Once Oedipus undermines the Gods’ power, they punish him in the cruelest way by bewildering him with the painful truth. After hiding the secret, they reveal the news, crippling the supposedly all- knowing and mighty King Oedipus. Oedipus’ punishment proves that no one should assume the Gods’ role, an idea that different characters express, but Oedipus does not comply with. During the story, characters remind Oedipus that though he is powerful nd influential, he is not as superior or powerful as the Gods. One man, a priest, reminds Oedipus about this truth, stating, “Now we pray to you. You cannot equal the Gods, your children know that” (Sophocles 161).
As Oedipus rejects this truth and values himself over the Gods, the Gods, becoming angry, unleash the truth After Oedipus discovers that he has murdered his father and married his mother, he is stricken with guilt that he explains by telling the citizens, “Now I’ve exposed my guilt, horrendous guilt.. Oblivion- what a blessing” (Sophocles 243). Being exposed to the truth, Oedipus is aware with the arshness of his reality, and is extremely guilty for his actions. Oedipus is no longer powerful, king but a peasant in the eyes of the God.
Now, miserable, Oedipus will likely change, as he acknowledges the Gods’ superiority. Creon explaining how the Gods’ punishment has proven their strength, addresses Oedipus: “And this time, I assume, even you will obey the god’s decrees” (Sophocles 246). Through revealing the truth, the Gods have proven that no one should value themselves over the Gods, for it can have devastating repercussions as it did with Oedipus. By the end of the story, Oedipus, filled with grief, stabs is eyes to blind him from the devastating truths of the world.

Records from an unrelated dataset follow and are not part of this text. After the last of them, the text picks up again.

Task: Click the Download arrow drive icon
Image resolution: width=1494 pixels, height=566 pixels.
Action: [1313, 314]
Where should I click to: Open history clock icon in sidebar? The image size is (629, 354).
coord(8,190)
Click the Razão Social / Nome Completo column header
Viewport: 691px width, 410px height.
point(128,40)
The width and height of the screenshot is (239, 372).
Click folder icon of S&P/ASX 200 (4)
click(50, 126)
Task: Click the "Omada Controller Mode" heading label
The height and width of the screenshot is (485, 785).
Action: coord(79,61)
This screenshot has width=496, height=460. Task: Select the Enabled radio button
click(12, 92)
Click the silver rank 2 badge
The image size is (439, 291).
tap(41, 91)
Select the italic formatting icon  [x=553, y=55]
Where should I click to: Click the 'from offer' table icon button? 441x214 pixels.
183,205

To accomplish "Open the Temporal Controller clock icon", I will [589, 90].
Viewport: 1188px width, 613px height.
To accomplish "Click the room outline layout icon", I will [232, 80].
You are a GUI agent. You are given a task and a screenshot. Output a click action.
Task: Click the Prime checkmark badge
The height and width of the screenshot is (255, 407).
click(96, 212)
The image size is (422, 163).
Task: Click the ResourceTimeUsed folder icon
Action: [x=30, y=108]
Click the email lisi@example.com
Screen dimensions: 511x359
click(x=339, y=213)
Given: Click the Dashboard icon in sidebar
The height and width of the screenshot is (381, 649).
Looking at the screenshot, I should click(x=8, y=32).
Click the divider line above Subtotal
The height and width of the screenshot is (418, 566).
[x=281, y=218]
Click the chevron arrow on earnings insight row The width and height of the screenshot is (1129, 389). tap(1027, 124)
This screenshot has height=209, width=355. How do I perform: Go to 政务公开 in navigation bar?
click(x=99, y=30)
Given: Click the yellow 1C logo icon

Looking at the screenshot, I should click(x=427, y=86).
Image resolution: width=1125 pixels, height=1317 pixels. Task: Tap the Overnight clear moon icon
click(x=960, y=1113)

The gods have corrupted Oedipus, turning him from wise and authoritative king to a broken, powerless character. Neither fate nor poor moral character lead to this misfortune, as many of Dodds’ students state, but Oedipus’ own misjudgment of his and the Gods’ power cause his downfall. Through this, the Gods’ show their superiority over Oedipus and all humans, for they can change one’s life by purely revealing the truth about them. For Oedipus, his truth is so destructive that he is cursed, unable to see any joy in the world.